Paula Ferraz entrou de férias terça-feira e atirou-se à tarefa: separar roupas e sapatos que ela, o marido e as duas crianças de ambos já não usam e podem dar jeito a algumas daquelas pessoas que todos os dias as televisões, as rádios e os jornais mostram num desespero, a tentar entrar na União Europeia.

Através das redes sociais, a lojista de 29 anos ficara a saber que simples cidadãos como ela tinham-se juntado, tinham montado uns 30 pontos de recolha de roupa quente, calçado confortável, comida não perecível, artigos de higiene, medicamentos de venda livre, brinquedos, e estavam a embalar tudo para levar até quem fugira com uma mão à frente e outra atrás.

Já não há como ignorar o que se passa nas fronteiras da União Europeia, corroborava Luís Costa, o marido, pousando os sacos que trouxera de casa. “Mesmo que não queira ver, sou bombardeado com imagens todos os dias.” No restaurante onde serve à mesa há dois televisores ligados.

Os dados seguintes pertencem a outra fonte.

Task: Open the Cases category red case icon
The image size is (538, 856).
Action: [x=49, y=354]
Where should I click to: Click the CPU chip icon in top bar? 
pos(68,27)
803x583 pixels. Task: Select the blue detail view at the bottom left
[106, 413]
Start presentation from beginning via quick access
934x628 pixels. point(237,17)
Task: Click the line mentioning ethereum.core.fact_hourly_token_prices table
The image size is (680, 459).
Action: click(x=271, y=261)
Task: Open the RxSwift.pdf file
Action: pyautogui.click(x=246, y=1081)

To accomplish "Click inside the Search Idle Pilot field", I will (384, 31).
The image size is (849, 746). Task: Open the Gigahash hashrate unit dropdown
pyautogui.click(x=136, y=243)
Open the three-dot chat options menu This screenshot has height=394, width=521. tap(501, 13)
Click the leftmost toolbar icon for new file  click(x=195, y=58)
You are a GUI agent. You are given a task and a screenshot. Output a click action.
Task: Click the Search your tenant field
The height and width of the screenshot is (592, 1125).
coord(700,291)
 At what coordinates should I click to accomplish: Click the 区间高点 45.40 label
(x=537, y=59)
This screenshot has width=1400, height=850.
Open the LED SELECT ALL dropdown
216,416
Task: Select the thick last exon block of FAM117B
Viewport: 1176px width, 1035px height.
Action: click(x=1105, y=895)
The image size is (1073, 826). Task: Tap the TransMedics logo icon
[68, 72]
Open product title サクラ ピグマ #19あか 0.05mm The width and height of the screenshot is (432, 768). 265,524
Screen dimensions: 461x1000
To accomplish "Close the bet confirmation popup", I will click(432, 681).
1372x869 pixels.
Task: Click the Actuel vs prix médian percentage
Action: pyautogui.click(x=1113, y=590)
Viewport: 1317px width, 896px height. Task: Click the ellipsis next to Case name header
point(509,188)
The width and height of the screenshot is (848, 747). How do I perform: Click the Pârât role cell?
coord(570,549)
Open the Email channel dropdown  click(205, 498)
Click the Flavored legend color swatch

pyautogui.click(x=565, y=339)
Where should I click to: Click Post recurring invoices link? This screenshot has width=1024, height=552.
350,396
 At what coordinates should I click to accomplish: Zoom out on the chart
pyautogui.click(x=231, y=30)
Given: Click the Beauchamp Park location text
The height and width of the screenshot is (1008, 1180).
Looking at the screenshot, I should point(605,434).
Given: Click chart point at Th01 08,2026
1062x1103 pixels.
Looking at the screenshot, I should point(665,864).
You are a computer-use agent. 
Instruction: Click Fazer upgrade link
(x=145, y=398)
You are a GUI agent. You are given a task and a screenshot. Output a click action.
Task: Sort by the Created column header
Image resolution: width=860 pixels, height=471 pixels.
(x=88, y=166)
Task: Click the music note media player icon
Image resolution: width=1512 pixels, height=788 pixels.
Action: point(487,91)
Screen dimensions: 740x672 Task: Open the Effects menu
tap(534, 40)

Chamaram-lhe Aylan Kurdi Caravan, numa alusão ao menino recolhido morto numa praia da Turquia. É um movimento espontâneo de cidadãos. Prestes a fazer 40 anos, João Vasconcelos, director de uma incubadora de Leiria, publicou um desabafo numa rede social. E Maria Miguel Ferreira, com uma agência de comunicação incubada, telefonou-lhe. Outros fizeram o mesmo. 

Foi há uns dias. Foi sábado, 12 de Setembro. Criaram uma página no Facebook. De repente, havia uma dúzia de pessoas completamente embrenhadas em tudo o que aquilo implicava e dezenas de outras a oferecer os seus préstimos. Dias depois, umas 200 a colaborar de algum modo.

Deixaram de conseguir responder às mensagens, tal a torrente de palavras enviadas. Muitas de agrado, algumas de desagrado. Diz Maria Miguel Ferreira que cada vez mais de agrado, cada vez menos de desagrado. Parece-lhe que a sociedade está cada vez mais informada, mais capaz de perceber a diferença entre imigrante, requerente de asilo, refugiado, mais desejosa de ajudar.

Chegaram a pensar em carregar uma dezena de carrinhas e em seguir, em caravana, até à Hungria. Isso perdeu sentido. “Há uma lei que criminaliza o que queremos fazer, sobretudo se não estivermos bem articulados com Organizações não Governamentais”, salientou Maria Miguel. E uma barreira de arame farpado foi levantada na fronteira com a Sérvia.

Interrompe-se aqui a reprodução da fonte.